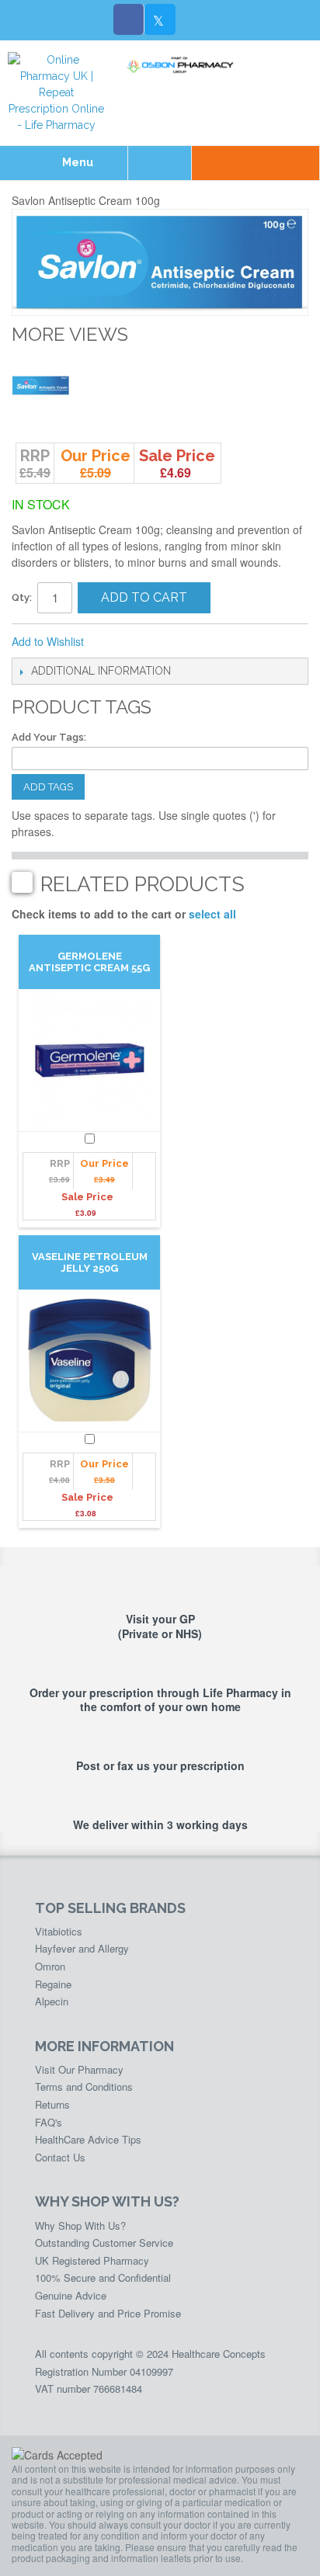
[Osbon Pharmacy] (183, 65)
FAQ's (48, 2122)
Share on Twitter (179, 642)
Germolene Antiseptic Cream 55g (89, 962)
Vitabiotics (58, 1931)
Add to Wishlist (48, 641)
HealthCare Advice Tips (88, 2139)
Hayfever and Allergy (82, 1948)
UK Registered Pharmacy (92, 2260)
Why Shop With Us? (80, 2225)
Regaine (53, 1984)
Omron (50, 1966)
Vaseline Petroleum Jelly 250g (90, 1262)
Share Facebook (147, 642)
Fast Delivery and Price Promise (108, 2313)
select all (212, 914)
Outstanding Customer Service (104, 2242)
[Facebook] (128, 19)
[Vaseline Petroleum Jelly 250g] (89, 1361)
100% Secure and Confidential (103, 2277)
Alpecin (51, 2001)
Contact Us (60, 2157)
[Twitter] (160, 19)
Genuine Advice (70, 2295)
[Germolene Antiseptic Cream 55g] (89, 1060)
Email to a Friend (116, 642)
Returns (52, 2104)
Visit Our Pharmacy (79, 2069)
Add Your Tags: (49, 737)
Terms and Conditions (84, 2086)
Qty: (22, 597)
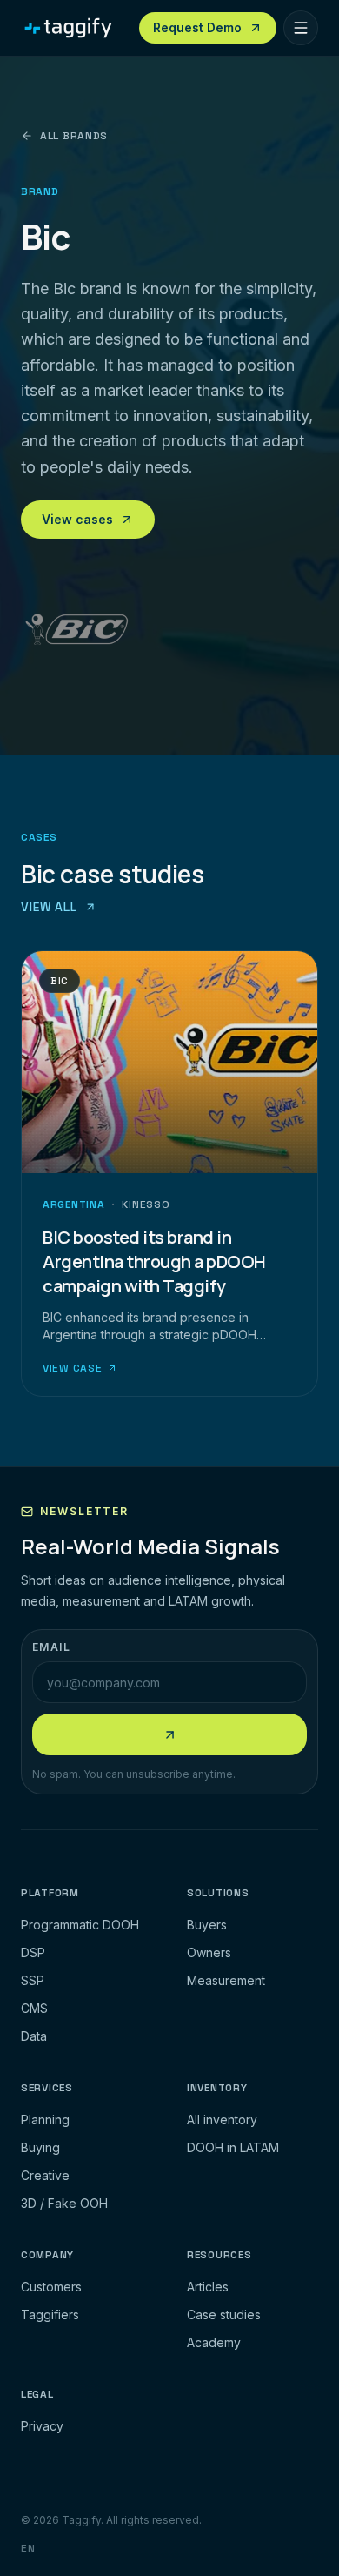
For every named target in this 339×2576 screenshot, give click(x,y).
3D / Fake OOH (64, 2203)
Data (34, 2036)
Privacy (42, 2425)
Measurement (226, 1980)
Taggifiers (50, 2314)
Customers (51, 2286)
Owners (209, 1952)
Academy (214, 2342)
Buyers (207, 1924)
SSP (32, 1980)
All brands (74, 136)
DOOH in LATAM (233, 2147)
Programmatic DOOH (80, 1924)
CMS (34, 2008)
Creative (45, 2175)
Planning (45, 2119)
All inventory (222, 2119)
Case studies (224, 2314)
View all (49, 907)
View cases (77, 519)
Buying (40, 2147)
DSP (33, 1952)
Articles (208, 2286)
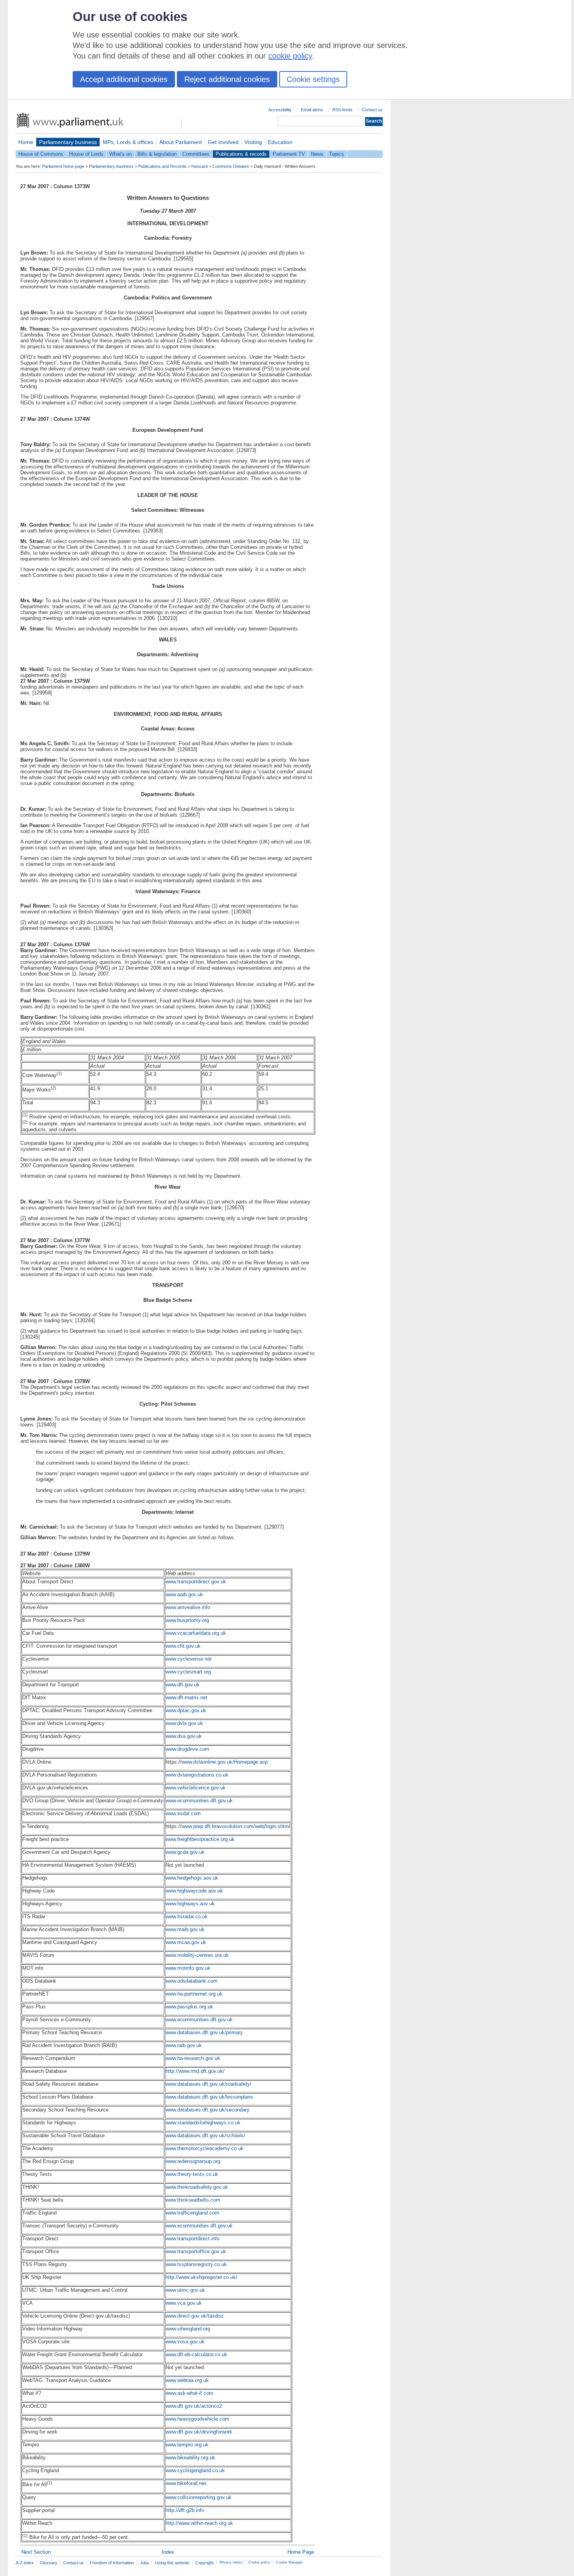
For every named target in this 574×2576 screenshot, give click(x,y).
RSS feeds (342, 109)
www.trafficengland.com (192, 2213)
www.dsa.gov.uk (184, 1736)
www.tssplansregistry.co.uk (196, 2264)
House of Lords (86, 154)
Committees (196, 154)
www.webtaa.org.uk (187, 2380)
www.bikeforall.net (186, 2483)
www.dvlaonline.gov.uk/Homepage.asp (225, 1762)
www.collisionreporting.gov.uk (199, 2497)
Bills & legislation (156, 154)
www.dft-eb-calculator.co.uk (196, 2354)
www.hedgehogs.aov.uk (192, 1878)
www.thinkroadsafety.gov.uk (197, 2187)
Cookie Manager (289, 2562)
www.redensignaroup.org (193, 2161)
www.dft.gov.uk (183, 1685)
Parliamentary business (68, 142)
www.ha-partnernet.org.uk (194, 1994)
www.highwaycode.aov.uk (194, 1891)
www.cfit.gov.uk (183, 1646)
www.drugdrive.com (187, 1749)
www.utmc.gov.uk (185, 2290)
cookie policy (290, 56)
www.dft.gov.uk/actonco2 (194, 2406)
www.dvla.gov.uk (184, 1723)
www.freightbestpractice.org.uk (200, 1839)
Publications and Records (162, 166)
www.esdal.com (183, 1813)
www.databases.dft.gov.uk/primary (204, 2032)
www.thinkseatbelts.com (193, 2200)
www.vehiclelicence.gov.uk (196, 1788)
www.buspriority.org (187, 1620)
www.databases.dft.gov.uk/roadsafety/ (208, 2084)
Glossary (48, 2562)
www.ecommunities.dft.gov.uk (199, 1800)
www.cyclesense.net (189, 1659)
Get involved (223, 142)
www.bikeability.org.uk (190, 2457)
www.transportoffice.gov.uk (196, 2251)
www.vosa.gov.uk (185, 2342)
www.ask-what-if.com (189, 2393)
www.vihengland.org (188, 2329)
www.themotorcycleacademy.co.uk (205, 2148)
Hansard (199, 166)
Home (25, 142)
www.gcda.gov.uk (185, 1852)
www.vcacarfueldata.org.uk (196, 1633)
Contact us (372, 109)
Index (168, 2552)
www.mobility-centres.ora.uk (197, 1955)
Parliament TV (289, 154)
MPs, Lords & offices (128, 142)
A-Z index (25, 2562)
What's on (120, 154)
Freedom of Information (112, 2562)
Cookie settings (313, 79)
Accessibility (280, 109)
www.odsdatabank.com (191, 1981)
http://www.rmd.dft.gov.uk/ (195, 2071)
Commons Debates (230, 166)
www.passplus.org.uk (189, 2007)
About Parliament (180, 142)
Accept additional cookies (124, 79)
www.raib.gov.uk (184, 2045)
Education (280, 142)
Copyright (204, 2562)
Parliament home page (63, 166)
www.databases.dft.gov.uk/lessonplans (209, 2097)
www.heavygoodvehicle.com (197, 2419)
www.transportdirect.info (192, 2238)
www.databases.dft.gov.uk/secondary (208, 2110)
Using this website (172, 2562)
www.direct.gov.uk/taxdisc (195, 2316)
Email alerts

------------------------------------

**Work item**. The line containing "Parliament TV (289, 154)" and every line after it, through the end of the records, should be repeated exactly and alone.

**Exercise output**.
Parliament TV (289, 154)
MPs, Lords & offices (128, 142)
A-Z index (25, 2562)
What's on (120, 154)
Freedom of Information (112, 2562)
Cookie settings (313, 79)
Accessibility (280, 109)
www.odsdatabank.com (191, 1981)
http://www.rmd.dft.gov.uk/ (195, 2071)
Commons Debates (230, 166)
www.passplus.org.uk (189, 2007)
About Parliament (180, 142)
Accept additional cookies (124, 79)
www.raib.gov.uk (184, 2045)
Education (280, 142)
Copyright (204, 2562)
Parliament home page (63, 166)
www.databases.dft.gov.uk/lessonplans (209, 2097)
www.heavygoodvehicle.com (197, 2419)
www.transportdirect.info (192, 2238)
www.databases.dft.gov.uk/secondary (208, 2110)
Using this website (172, 2562)
www.direct.gov.uk/taxdisc (195, 2316)
Email alerts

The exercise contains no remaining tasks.